This C++ gets g++ to emit very good x86 ASM (godbolt compiler explorer). I expect it will compile efficiently on other 64bit architectures, too (if there's a HW popcount for std::bitset::count
to use, otherwise that'll always be the slow part; e.g. sure to use g++ -march=nehalem
or higher, or -mpopcnt
if you don't want to enable anything else, if you can limit your code to only running on CPUs that support that x86 instruction):
#include <bitset>
int popcount_subset(std::bitset<64> A, int pos) {
int high_bits_to_eliminate = 63 - pos;
A <<= (high_bits_to_eliminate & 63); // puts A[pos] at A[63].
return (A[63]? ~0ULL : 0) & A.count(); // most efficient way: great code with gcc and clang
// see the godbolt link for some #ifdefs with other ways to do the check, like
// return A[BSET_SIZE-1] ? A.count() : 0;
}
This probably isn't optimal on 32bit architectures, so compare other alternatives if you need to make a 32bit build.
This will work for other sizes of bitset, as long as you do something about the hard-coded 63
s, and change the & 63
mask for the shift count into a more general range-check. For optimal performance with strange size bitsets, make a template function with a specialization for size <= register width
of the target machine. In that case, extract the bitset to an unsigned
type of the appropriate width, and shift to the top of the register instead of the top of the bitset.
You'd expect this to also generate ideal code for bitset<32>
, but it doesn't quite. gcc/clang still use 64bit registers on x86-64.
For large bitsets, shifting the whole thing will be slower than just popcounting the words below the one containing pos
, and using this on that word. (This is where a vectorized popcount really shines on x86 if you can assume SSSE3 but not the popcnt
insn hardware support, or for 32bit targets. AVX2 256bit pshufb
is the fastest way to do bulk popcounts, but without AVX2 I think 64bit popcnt
is pretty close to a 128-bit pshufb
implementation. See the comments for more discussion.)

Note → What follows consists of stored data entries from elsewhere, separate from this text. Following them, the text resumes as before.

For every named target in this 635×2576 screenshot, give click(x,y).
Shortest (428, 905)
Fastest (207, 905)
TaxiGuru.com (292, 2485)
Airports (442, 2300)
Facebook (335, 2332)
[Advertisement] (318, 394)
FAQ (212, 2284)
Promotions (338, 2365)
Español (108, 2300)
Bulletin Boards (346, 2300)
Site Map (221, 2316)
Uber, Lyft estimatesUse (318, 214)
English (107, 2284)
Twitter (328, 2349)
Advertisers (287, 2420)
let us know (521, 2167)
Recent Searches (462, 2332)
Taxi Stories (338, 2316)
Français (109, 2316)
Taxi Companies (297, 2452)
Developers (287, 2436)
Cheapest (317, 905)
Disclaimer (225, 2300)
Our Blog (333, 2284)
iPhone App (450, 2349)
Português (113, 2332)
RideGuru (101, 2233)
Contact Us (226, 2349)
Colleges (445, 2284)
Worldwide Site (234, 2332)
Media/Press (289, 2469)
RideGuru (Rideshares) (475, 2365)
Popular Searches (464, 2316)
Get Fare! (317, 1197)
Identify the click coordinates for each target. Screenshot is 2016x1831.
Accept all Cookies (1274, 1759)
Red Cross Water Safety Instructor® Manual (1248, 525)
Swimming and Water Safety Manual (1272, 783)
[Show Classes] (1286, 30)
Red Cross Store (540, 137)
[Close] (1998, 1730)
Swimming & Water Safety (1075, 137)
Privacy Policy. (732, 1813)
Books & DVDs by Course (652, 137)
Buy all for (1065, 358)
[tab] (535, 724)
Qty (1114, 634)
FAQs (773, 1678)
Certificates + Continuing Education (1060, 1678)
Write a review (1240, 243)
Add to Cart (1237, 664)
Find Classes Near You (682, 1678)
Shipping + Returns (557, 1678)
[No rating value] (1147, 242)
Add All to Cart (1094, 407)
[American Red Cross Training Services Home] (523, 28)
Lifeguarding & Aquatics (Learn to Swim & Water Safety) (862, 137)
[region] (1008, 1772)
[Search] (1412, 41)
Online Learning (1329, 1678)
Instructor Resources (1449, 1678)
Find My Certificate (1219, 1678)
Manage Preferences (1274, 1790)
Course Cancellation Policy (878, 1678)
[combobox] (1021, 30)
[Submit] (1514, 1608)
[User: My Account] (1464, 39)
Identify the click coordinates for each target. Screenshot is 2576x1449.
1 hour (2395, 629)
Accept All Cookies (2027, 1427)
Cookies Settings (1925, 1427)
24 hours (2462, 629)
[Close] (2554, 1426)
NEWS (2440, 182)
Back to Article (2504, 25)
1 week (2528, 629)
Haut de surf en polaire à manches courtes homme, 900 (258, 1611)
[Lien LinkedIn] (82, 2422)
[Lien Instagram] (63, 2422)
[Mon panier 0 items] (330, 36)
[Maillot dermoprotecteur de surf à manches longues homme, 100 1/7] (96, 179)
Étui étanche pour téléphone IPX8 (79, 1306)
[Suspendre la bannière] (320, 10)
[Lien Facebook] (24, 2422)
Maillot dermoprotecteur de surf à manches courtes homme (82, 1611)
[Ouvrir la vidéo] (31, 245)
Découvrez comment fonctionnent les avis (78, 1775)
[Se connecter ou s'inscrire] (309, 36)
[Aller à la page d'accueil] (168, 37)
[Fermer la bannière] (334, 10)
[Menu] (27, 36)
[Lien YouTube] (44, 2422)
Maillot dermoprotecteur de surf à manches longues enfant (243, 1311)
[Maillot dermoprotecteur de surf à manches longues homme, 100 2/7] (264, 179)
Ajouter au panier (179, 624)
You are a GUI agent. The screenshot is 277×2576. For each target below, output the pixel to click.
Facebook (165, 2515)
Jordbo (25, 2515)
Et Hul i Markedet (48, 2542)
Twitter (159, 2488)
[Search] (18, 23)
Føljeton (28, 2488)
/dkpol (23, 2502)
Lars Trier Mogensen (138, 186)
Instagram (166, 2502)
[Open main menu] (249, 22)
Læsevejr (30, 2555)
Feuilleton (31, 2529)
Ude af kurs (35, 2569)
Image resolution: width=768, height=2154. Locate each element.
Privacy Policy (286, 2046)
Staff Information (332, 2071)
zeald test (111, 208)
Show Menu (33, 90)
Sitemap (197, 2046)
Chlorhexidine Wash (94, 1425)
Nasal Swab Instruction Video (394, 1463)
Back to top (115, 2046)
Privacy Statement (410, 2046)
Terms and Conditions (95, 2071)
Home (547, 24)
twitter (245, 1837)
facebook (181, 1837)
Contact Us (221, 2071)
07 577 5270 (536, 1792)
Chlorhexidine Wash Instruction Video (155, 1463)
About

If you have an array of 64-bit elements, and want to count bits below a certain position in each one separately, then you definitely should use SIMD. The shift parts of this algorithm vectorize, not just the popcnt part. Use psadbw
against an all-zero register to horizontal-sum bytes in 64-bit chunks after a pshufb
-based popcnt that produces counts for the bits in each byte separately. SSE/AVX doesn't have 64-bit arithmetic right shift, but you can use a different technique to blend on the high bit of each element.
How I came up with this:
The asm instructions you want to get the compiler to output will:
- remove the unwanted bits from the 64bit value
- test the highest of the wanted bits.
- popcount it.
- return 0 or popcount, depending on the result of the test. (Branchless or branching implementations both have advantages. If the branch is predictable, a branchless implementation tends to be slower.)
The obvious way to do 1 is to generate a mask ((1<<(pos+1)) -1
) and &
it. A more efficient way is to left-shift by 63-pos
, leaving the bits you want packed at the top of a register.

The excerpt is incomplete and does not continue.